The customers tend to buy coffee and bread in the morning, and they like to drink tea and have cake (not shown in the plot) in the afternoon.

6) What is the transaction distribution by weekday by hour?

df %>% 
  mutate(Hour = factor(hour(Time)),
         Weekday = factor(weekdays(Date),
                          levels = c("Sunday", 
                                     "Saturday",
                                     "Friday",
                                     "Thursday",
                                     "Wednesday",
                                     "Tuesday",
                                     "Monday"))) %>% 
  group_by(Weekday, Hour, Transaction) %>% 
  summarise(Count = n()) %>%
  ggplot(aes(x = Hour,
             y = Weekday,
             group = Weekday,
             fill = ..density..)) +
  geom_density_ridges_gradient(scale = 2,
                               rel_min_height = 0.01) +
  scale_fill_viridis(option = "inferno") +
  theme +
  labs(title = "Transaction Density by Weekday by Hour",
       x = "Hour of the Day",
       y = "Weekday")

The distribution density plot tells us that Saturday has a wider breadth and sees the most transactions overall. Sunday falls close being with Sunday lunch having the densest transaction peak.

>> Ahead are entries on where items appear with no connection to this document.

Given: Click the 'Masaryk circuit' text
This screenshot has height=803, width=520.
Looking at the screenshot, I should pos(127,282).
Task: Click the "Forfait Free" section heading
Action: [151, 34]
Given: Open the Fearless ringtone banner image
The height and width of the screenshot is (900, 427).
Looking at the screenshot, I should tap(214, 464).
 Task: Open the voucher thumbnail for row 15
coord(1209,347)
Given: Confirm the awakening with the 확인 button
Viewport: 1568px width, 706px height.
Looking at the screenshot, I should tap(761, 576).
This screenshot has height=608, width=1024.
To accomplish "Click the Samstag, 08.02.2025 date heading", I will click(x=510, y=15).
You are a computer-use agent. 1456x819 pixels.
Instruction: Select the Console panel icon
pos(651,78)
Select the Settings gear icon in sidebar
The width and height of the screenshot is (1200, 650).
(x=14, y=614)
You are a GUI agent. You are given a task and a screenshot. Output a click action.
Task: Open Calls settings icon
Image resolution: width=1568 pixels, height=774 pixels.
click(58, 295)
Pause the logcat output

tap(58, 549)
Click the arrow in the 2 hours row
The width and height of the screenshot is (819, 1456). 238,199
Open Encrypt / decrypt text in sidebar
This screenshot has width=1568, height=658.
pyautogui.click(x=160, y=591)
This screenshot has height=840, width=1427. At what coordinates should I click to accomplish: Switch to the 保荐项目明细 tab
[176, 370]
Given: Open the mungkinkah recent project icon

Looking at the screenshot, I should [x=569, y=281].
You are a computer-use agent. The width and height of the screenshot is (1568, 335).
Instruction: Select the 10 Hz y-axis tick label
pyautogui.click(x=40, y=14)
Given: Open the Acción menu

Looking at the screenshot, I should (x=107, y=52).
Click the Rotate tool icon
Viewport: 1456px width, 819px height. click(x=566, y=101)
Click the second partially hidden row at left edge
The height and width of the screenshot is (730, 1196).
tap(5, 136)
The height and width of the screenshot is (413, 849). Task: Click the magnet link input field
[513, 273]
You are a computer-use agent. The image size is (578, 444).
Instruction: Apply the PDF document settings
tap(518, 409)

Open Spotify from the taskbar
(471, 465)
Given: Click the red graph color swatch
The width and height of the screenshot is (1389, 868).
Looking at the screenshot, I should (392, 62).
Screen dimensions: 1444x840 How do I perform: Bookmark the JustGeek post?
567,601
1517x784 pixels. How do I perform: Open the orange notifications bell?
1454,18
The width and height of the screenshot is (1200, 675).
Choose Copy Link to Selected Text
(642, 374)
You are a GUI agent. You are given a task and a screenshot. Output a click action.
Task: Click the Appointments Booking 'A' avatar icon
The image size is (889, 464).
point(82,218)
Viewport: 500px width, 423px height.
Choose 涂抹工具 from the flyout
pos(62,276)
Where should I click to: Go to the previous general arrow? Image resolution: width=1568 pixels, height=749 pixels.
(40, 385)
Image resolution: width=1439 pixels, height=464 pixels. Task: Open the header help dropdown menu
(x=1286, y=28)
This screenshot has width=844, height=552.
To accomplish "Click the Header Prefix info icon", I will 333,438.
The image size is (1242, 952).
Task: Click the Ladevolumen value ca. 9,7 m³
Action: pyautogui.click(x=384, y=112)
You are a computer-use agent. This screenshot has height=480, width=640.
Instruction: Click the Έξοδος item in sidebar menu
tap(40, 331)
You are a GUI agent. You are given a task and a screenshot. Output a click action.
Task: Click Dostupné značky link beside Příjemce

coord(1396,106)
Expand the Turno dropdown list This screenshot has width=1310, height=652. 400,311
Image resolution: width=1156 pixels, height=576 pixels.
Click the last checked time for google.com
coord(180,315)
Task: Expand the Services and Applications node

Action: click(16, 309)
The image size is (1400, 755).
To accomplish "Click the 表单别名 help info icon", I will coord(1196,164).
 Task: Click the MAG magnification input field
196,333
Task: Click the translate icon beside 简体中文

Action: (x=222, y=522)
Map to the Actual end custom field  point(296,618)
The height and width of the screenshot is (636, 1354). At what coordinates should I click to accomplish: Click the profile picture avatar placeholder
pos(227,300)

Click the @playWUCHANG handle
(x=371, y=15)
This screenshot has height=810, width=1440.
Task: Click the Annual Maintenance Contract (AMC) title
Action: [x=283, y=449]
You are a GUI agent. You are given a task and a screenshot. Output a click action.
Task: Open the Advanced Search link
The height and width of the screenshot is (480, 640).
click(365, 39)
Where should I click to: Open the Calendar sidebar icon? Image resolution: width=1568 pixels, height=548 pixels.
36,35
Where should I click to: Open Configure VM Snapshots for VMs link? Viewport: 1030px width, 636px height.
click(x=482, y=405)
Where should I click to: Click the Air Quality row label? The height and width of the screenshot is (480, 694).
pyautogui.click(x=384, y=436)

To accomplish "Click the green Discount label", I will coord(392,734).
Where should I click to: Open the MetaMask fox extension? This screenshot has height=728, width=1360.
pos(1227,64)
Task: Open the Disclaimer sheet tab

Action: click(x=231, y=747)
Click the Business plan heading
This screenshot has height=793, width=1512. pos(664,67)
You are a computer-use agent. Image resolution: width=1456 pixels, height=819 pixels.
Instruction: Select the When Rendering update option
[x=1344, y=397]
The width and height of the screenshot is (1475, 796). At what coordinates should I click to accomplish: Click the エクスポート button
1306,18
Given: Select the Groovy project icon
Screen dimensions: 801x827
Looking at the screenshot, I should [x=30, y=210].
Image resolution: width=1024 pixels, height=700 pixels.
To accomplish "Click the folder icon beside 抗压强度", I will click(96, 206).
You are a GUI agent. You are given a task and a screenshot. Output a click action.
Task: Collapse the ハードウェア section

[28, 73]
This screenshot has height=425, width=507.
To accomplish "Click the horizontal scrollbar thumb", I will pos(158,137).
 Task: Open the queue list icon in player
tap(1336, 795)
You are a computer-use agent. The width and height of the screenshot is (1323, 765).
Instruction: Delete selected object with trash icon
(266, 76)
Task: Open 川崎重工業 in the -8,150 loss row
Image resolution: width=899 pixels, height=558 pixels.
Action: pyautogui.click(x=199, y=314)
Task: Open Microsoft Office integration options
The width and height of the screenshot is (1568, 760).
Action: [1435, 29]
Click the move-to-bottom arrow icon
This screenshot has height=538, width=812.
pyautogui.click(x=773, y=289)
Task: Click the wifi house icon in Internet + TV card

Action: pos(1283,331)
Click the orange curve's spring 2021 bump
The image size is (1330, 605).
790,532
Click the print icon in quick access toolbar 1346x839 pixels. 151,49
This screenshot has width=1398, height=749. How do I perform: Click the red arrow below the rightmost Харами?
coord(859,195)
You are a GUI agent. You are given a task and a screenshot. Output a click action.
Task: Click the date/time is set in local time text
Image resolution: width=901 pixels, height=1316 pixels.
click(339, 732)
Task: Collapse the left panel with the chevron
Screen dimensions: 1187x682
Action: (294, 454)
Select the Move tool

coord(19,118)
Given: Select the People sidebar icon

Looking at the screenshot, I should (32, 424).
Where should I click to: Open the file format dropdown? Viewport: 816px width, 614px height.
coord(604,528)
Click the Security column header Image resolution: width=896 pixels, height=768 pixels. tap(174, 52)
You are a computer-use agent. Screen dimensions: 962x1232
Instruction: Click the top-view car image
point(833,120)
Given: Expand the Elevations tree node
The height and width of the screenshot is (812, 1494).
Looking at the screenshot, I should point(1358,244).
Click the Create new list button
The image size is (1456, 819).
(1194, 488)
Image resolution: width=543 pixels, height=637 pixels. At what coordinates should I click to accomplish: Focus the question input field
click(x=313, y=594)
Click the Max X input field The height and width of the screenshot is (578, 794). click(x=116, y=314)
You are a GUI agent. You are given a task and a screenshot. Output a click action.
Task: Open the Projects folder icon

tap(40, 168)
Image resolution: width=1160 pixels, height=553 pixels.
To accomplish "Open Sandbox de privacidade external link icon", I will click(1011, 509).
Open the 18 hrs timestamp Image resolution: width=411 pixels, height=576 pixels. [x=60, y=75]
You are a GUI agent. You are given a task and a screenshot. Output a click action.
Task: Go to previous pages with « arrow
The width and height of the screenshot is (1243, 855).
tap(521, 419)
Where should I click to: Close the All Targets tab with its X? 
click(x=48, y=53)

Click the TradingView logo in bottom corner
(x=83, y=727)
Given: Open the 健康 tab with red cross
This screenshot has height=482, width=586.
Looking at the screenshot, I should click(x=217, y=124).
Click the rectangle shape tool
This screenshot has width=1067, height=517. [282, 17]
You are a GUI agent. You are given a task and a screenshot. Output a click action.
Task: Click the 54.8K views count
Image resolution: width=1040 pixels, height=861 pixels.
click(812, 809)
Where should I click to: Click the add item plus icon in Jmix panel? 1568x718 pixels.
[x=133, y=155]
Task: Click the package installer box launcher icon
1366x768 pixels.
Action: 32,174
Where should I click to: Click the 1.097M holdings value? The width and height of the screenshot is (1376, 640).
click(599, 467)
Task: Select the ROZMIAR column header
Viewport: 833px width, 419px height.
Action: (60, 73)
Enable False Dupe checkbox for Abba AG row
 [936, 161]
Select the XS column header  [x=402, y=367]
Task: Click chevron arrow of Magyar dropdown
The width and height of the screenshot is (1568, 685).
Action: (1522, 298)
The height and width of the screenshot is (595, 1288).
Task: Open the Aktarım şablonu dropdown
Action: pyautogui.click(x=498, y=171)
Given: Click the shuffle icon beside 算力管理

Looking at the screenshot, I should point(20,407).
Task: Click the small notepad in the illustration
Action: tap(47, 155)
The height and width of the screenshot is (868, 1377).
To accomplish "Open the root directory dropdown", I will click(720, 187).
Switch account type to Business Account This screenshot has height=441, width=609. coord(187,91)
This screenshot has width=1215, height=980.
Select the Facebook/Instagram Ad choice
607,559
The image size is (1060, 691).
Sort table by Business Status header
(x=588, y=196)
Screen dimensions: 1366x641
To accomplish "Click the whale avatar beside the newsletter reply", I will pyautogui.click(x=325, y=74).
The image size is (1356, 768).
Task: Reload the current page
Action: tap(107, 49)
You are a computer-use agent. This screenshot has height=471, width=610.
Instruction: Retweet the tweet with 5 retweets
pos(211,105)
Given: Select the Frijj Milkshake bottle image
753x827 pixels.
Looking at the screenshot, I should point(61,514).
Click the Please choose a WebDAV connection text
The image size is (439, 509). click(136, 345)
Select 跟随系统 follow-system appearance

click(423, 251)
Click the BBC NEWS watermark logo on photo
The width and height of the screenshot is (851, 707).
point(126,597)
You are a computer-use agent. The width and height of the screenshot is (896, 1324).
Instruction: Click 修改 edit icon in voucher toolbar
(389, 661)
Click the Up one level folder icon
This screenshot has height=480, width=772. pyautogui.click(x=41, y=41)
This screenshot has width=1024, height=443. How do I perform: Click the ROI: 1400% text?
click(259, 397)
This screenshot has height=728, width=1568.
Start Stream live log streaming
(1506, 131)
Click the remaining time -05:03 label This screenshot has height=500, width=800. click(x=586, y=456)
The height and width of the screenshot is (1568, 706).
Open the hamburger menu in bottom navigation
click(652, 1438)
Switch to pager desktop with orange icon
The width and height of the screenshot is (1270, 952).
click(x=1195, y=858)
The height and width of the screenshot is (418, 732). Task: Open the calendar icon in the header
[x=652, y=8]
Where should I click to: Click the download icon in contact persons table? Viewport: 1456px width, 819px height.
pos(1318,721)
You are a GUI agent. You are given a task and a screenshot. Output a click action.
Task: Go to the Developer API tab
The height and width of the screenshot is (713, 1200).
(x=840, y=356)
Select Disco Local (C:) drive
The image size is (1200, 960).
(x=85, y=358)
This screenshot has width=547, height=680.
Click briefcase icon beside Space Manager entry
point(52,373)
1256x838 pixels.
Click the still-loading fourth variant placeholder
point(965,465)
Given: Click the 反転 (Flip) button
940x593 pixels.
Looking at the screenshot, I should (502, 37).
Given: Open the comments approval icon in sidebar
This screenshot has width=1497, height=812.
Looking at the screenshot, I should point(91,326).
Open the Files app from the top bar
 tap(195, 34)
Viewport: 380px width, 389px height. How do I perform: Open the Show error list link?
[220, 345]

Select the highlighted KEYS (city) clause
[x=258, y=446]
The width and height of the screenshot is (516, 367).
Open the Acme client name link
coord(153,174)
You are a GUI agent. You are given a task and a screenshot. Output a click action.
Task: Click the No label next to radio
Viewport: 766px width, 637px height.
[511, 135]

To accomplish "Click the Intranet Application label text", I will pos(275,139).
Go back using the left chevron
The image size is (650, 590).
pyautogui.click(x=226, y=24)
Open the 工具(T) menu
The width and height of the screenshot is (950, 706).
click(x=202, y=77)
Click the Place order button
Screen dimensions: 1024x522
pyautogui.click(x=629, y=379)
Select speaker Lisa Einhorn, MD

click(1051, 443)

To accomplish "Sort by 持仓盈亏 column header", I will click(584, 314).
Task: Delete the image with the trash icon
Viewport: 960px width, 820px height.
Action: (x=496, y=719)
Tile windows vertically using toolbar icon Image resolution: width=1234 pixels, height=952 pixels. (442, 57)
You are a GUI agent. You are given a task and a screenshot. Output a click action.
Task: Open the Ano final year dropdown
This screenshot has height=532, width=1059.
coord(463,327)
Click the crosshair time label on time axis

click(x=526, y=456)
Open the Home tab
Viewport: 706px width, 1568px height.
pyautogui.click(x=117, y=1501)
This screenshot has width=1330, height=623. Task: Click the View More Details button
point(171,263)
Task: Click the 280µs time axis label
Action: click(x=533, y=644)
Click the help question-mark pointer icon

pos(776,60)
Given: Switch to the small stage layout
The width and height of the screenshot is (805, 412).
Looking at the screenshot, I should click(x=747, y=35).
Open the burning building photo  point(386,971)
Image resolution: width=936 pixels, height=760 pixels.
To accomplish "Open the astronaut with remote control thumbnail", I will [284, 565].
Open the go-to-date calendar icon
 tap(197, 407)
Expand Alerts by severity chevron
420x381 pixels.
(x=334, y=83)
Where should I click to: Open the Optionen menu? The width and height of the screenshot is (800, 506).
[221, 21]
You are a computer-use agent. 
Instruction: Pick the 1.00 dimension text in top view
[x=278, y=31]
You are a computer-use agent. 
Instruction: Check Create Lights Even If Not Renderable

7) How many items do people buy per transaction by hour?

temp.1 = df %>%
  mutate(Hour = factor(hour(Time))) %>% 
  group_by(Hour) %>% 
  summarise(Count = n())

temp.2 = df %>%
  mutate(Hour = factor(hour(Time))) %>% 
  group_by(Hour, Transaction) %>% 
  summarise(n_distinct(Transaction)) %>%
  summarise(Count = n())

temp.3 = data.frame(temp.1,
                    temp.2[2],
                    temp.1[2]/temp.2[2])

names(temp.3) = c("Hour",
                  "Total.item",
                  "Total.unique.trans",
                  "Item.per.trans")

ggplot(data = temp.3,
       aes(x = Hour,
           y = Item.per.trans,
           fill = Item.per.trans)) +
  geom_col(position = "dodge",
           width = 0.7) +
  geom_text(aes(label = round(Item.per.trans, 1)),
            vjust = -0.5) +
  scale_y_continuous(limits = c(0, 2.5),
                     breaks = seq(0, 2.5, 1)) +
  scale_fill_viridis(option = "magma") +
  theme +
  labs(title = "Total Item per Unique Transaction by Hour",
       x = "Hour of the Day",
       y = "Item per Transaction")

People buy the most items per transaction between 10 AM to 5 PM. Again, this result is logical and expected. On the other side, before 10 AM and after 5 PM are likely buying only a single item.

4 Machine Learning Analysis

Market Basket Analysis (Optimization) | Recommendation | Affinity (Association) Analysis

1) Choice of support and confidence

Remember, item frequency is directly related to the support. The maximum item frequency at 0.48 is the item of coffee. As a rule of thumb, we can find support level value by dividing 0.48*100 by the total number amount of transactions (length(trans) = 9,466). The approximation of support level is 0.005. We will use tunning method to search the optimization. However, we will find out that the optimal value is closed to our approximation at first.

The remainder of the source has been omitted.